Effective HIV prevention thus requires locally contextualized approaches that address individuals, cultural and social norms as well as structures that are grounded in human rights. One such area that has attracted a lot of attention in recent years as a form of intervention that could be used in HIV and AIDS prevention is male circumcision. Its advocacy must be understood within the context of the 2007 International Aids Society Sydney Conference on HIV pathogens. The renewed interest in male circumcision also came as a result of the success of the three randomized trials that were carried out in South Africa, Kisumu Kenya and Rakai Uganda showing 60% relative reduction in HIV risk associated with circumcision.

However, even before the above studies were undertaken there has been growing advocacy for male circumsicion as a means of HIV prevention, commencing first among public health specialist working mainly in the USA and among some of those working in international Organizations and more recently endorsed as part of a comprehensive package of measures supported both by the World Health Organization (WHO) and UNAIDS. These institutions have publicly endorsed Male circumcision as an HIV prevention strategy. Male circumcision has been viewed in the USA in particular as a panacea for a wide range of medical and social problems, historically from paralysis and hip joint disease, anti-social behavior and imbecility.

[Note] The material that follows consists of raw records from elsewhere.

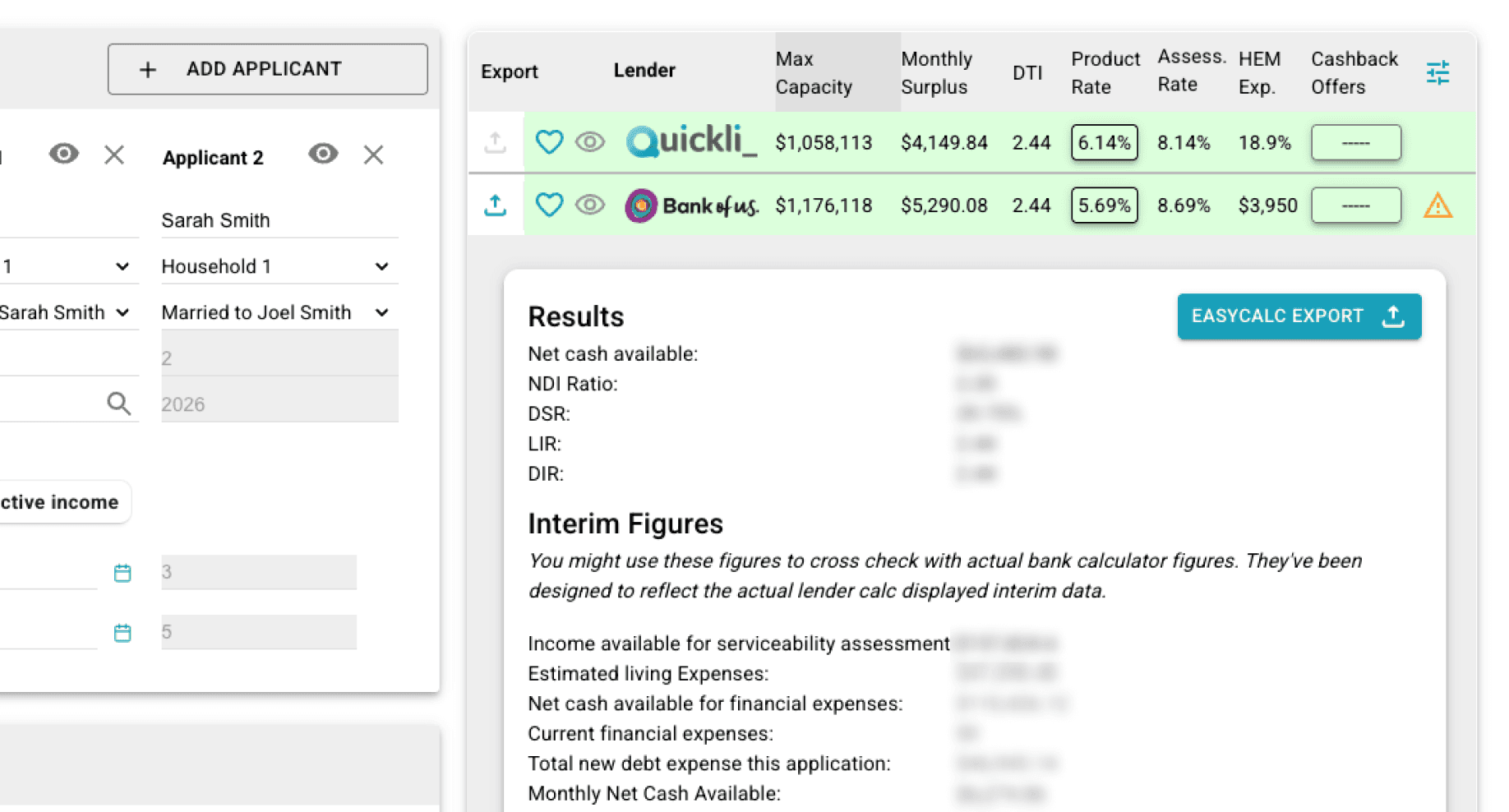Export the Bank of us lender row
Viewport: 1509px width, 812px height.
(x=495, y=205)
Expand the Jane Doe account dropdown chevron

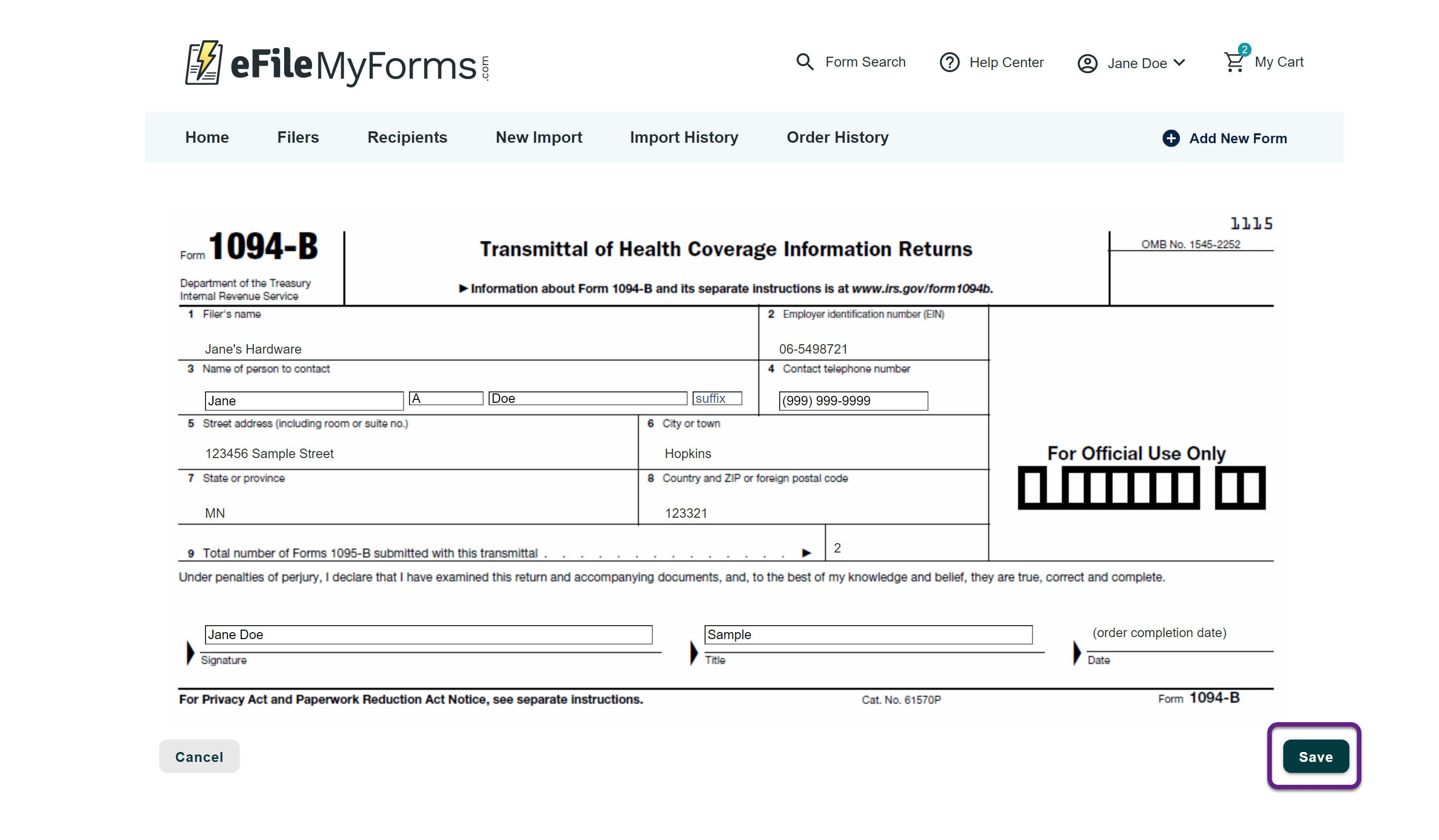tap(1180, 62)
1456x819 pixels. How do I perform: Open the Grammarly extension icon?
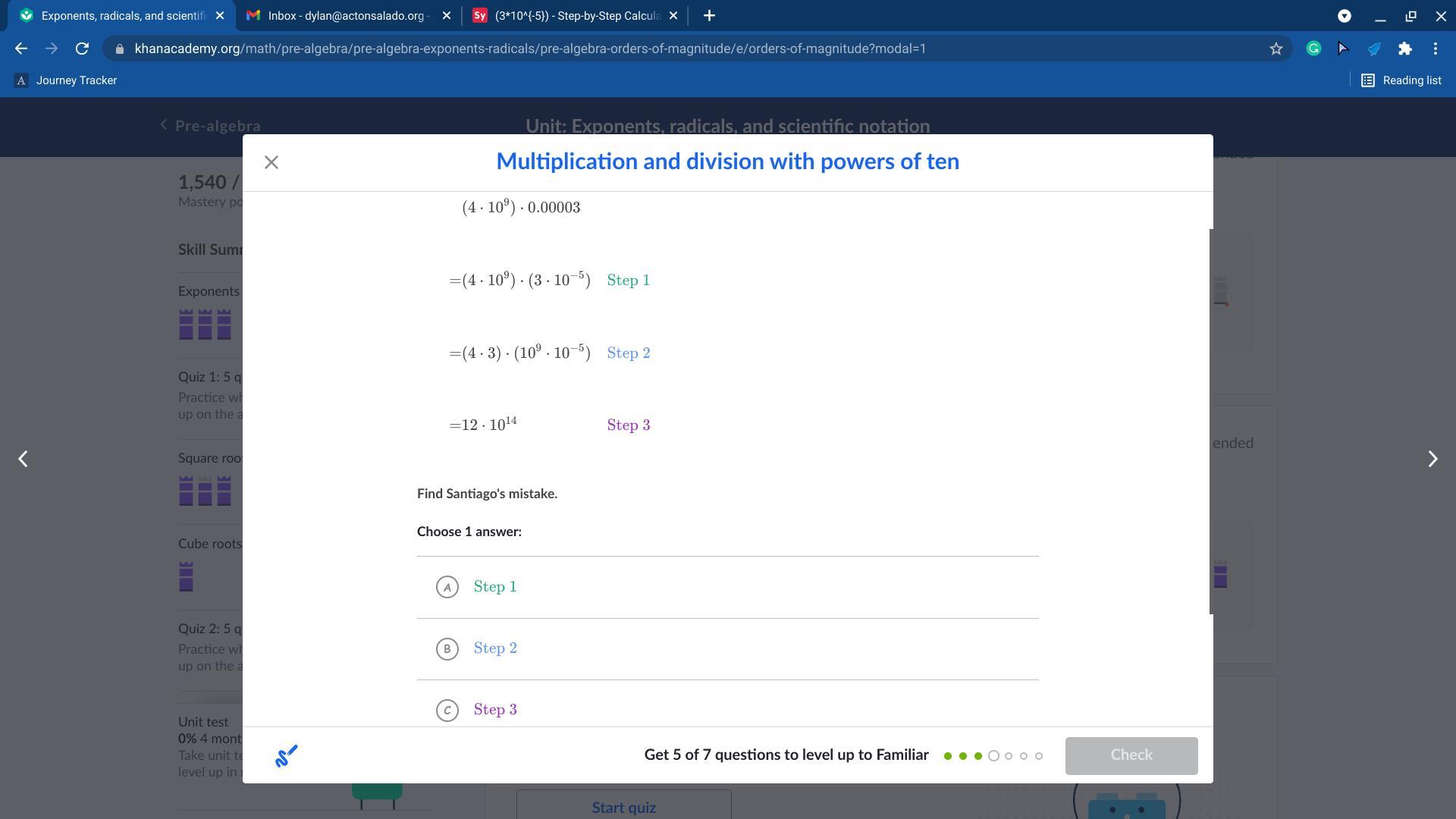pos(1313,49)
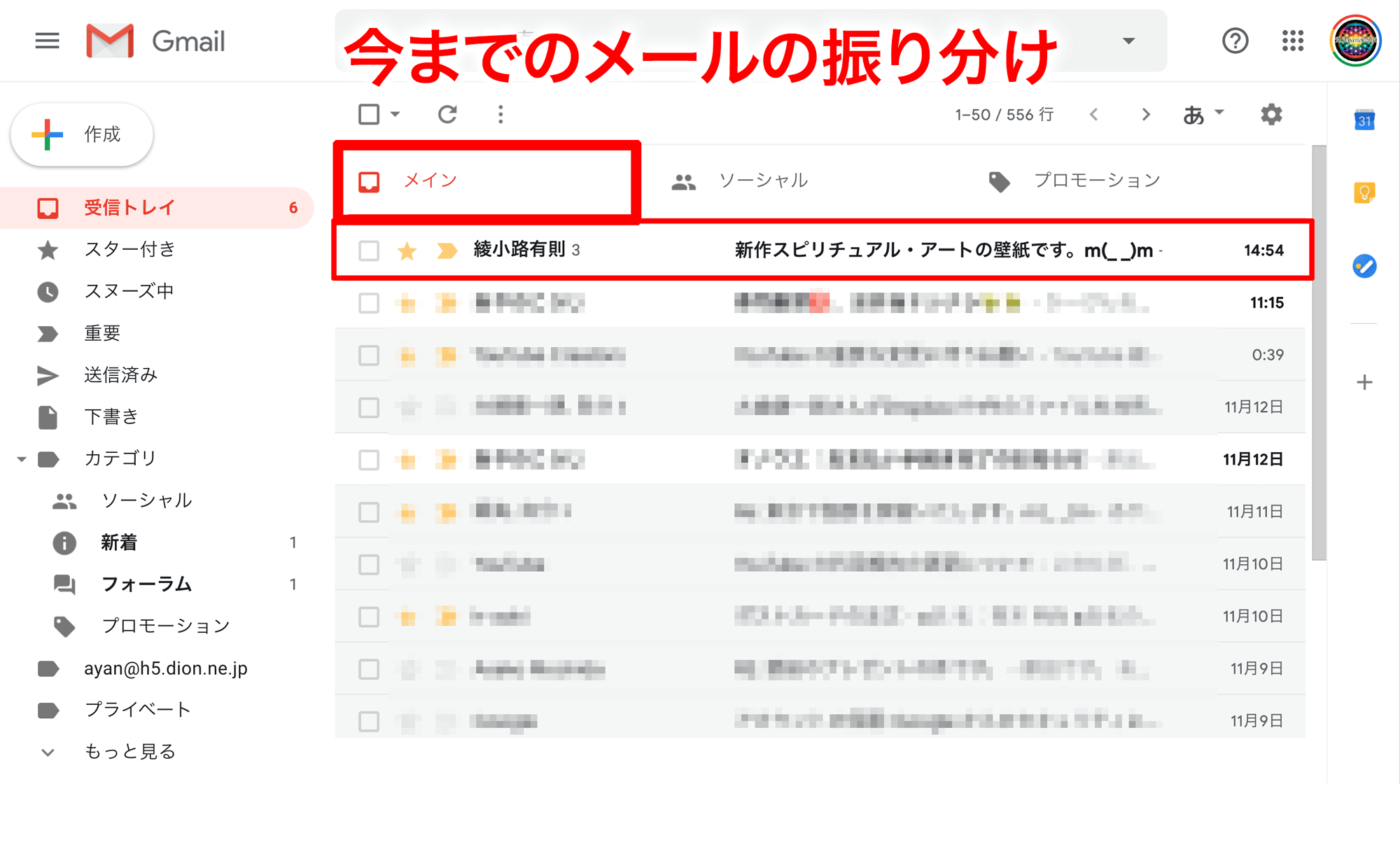This screenshot has height=849, width=1400.
Task: Switch to the ソーシャル tab
Action: [x=763, y=180]
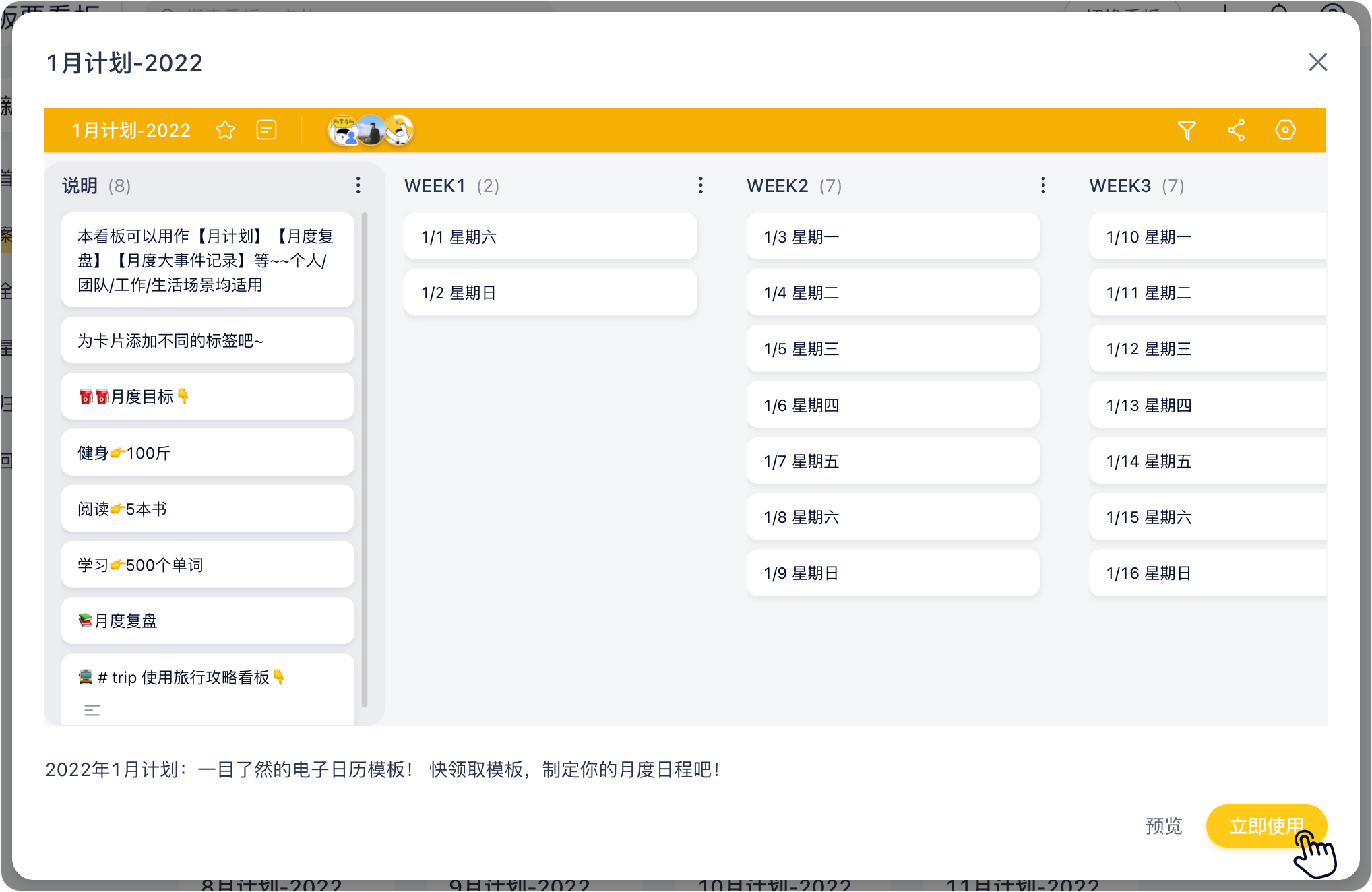Open board settings hexagon icon

[x=1285, y=130]
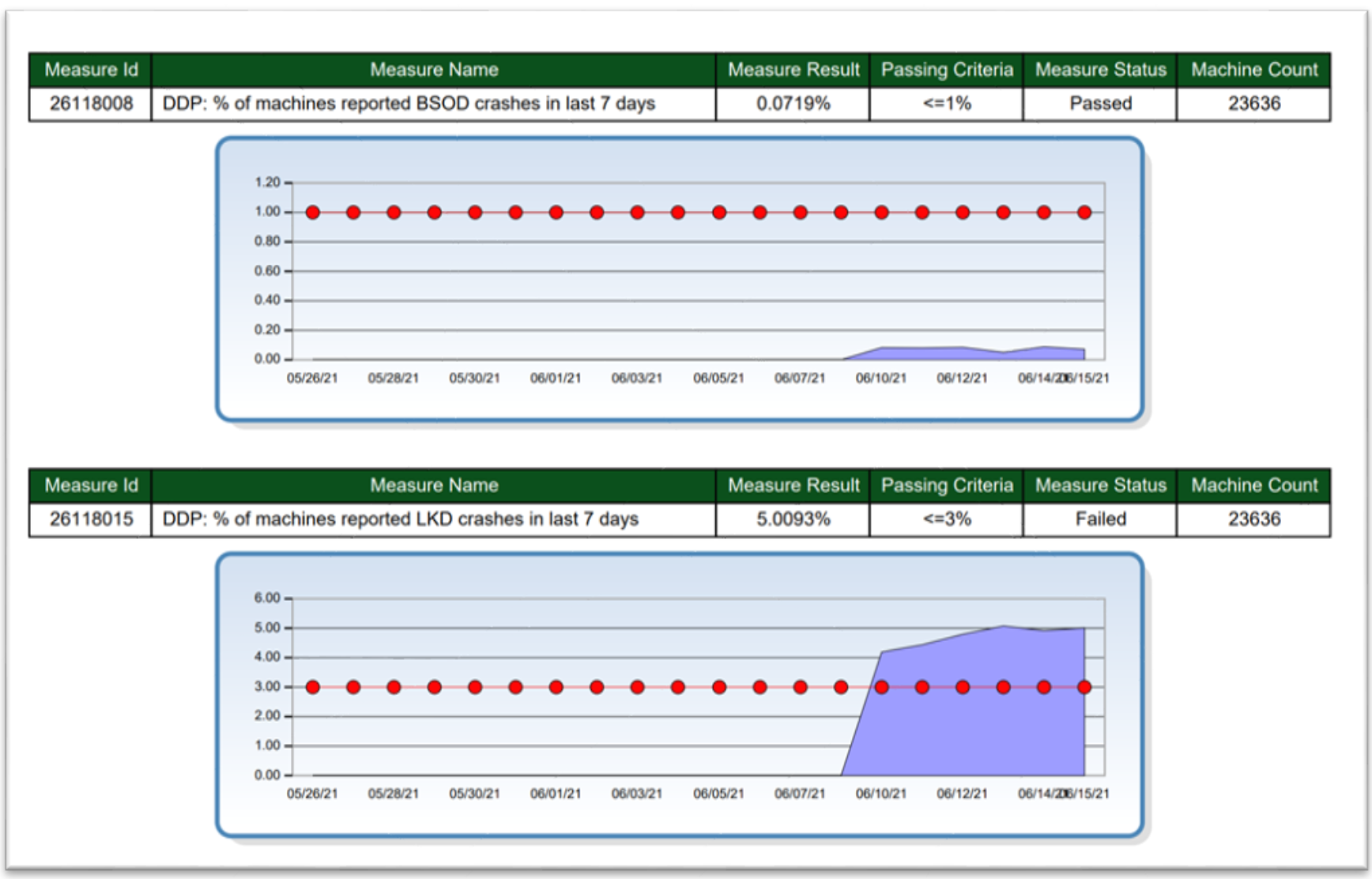Click the 23636 machine count in first table

point(1253,103)
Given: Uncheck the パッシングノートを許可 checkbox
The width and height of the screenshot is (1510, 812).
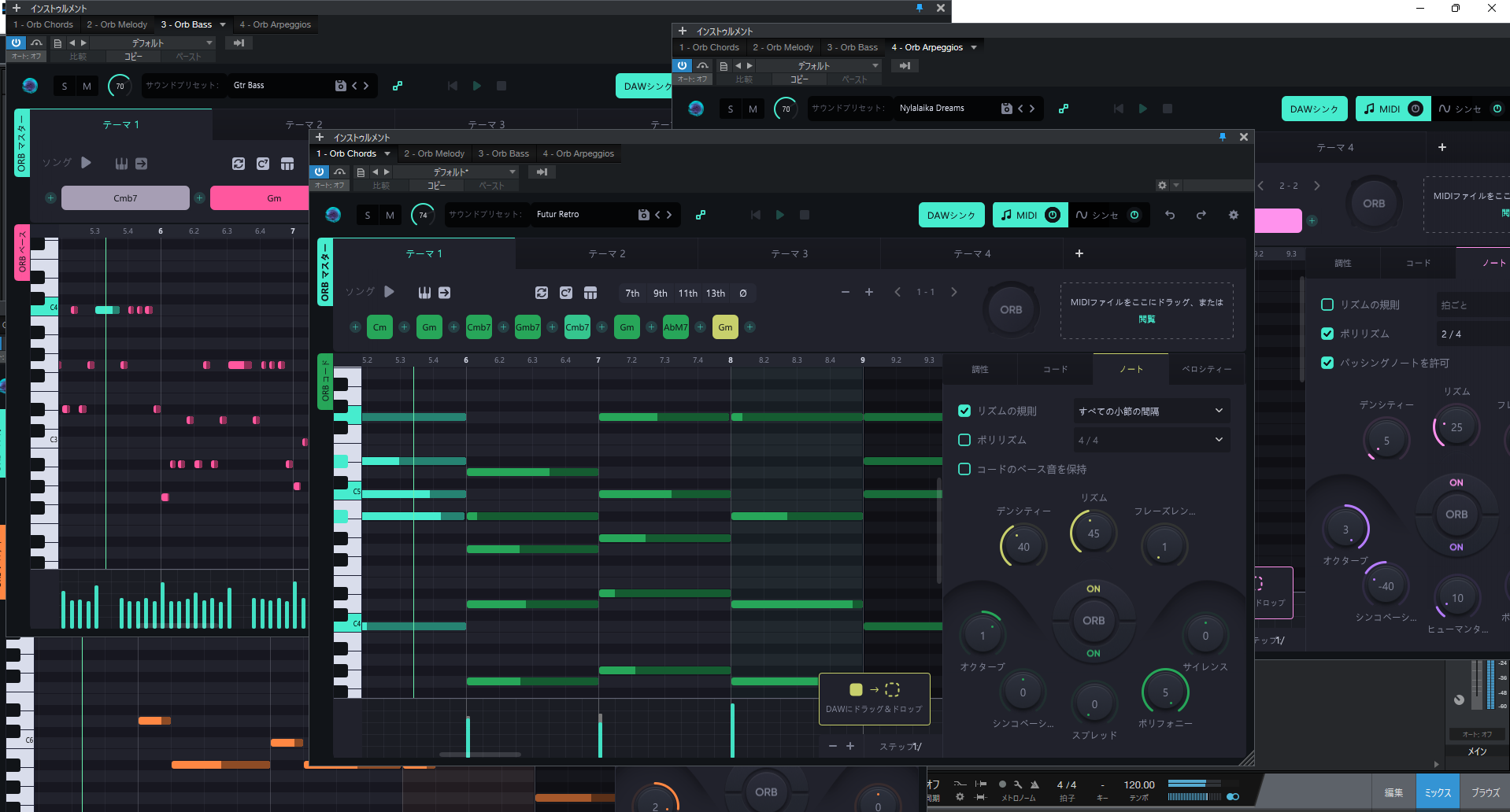Looking at the screenshot, I should tap(1327, 363).
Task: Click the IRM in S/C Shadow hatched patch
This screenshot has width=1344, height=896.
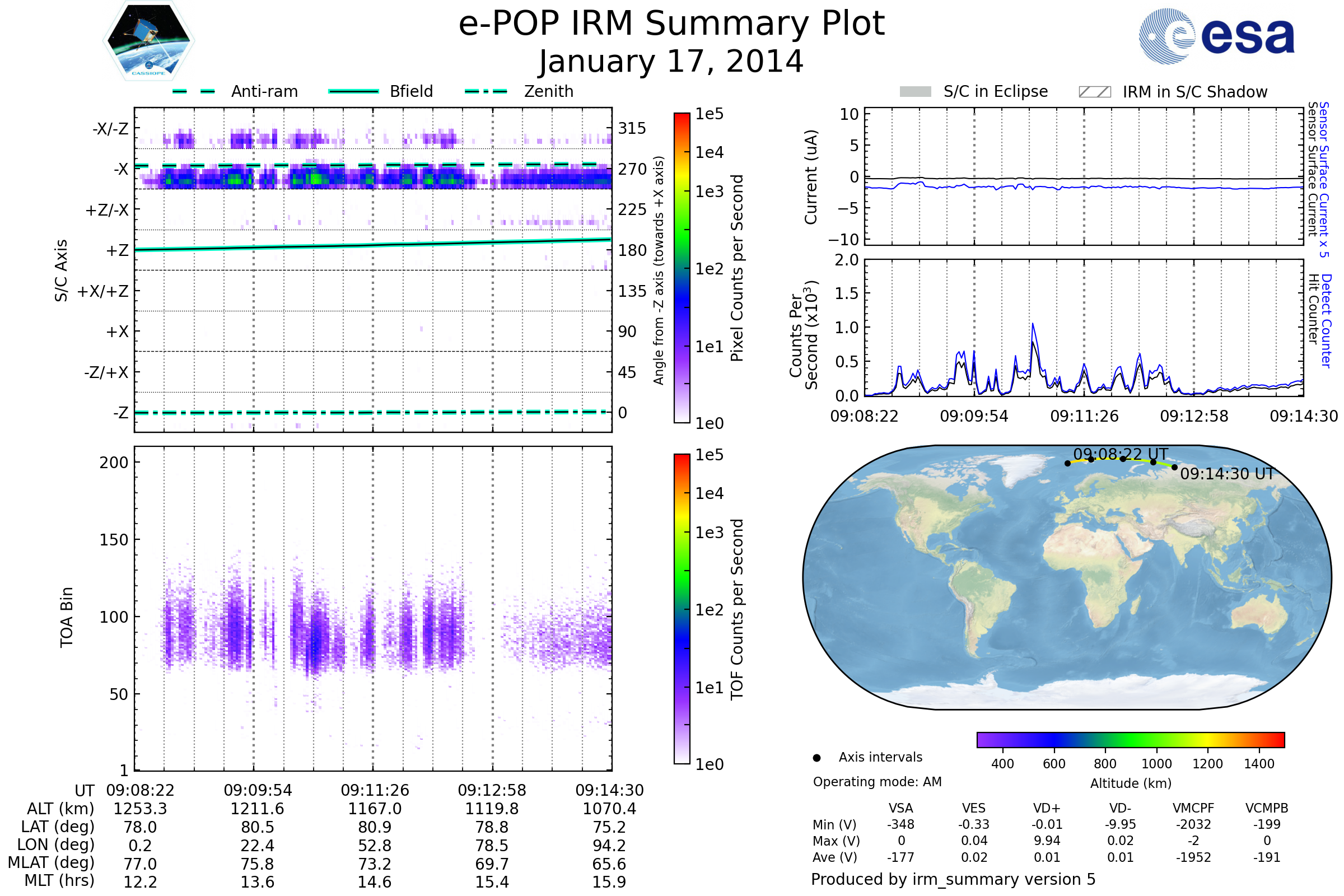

As witnessed with the current debates on going in the country, male circumcision has been a contested terrain, with opinions differing sharply as to its aesthetic, social and other benefits. Opinions continue to differ sharply as to whether or not to implement this form of prevention or on how quickly to do so. Its critics claim that although there have been frequent claims that male circumcision offers protection against sexually transmitted infections for men especially in developing countries, this assumption is backed by few investigations. They also state that the few investigations do not contain robust controls for confounding factors such as social background, sexual behavior or penile hygiene. The critics also argue that although there have been calls for a radical scaling up of male circumcision throughout Africa; it has not made remarkable achievements in the first world countries. In richer world settings for instance, where well designed population studies have been conducted, the evidence is weak. The US 1992 National Health and Life Style Survey for example found no evidence of a prophylactic role for circumcision and a slight tendency in the opposite direction. That the USA has higher rates of STI, higher rates of heterosexually transmitted HIV infection, high rates of cervical and penile cancer. Yet these are the very diseases that circumcision has been touted as a preventative measure. In the studies undertaken in UK, they argued did not find any significant differences in the proportion of circumcised and uncircumcised men reporting ever being diagnosed with any STI. The study did not also find any association between circumcision and being diagnosed with any of the seven specific STI.

Whilst male circumcision does not provide 100% protection and that condoms remain an important part of HIV prevention, evidence from the recent trials is now trumpeted as ‘truth’. The three randomized trial undertaken in South Africa, Kenya and Uganda now provide firm evidence that the risk of acquiring HIV is halved by male circumcision. Male circumcision is also associated with reduced risk of urinary tract infections, genital ulcers and penile cancer. In areas where HIV -1 prevalence constitute a generalized population epidemic, male circumcision could have dramatic lifesaving effect. The efficacy of male circumcision in reducing female to male transmission has been proven beyond reasonable doubt. In both the past and recent present, the evidence base for the acceptability and prophylactic effectiveness of male circumcision remains to be tested through scale up. Not only does circumcision appear to offer a modern day public health solution, it also carries with it a moral authority that seems difficult to deny.

Thabo Lucas Seleke is a Fulbright Scholar, International Health Policy & Management, Boston, Massachusetts, USA. He writes here in his personal capacity.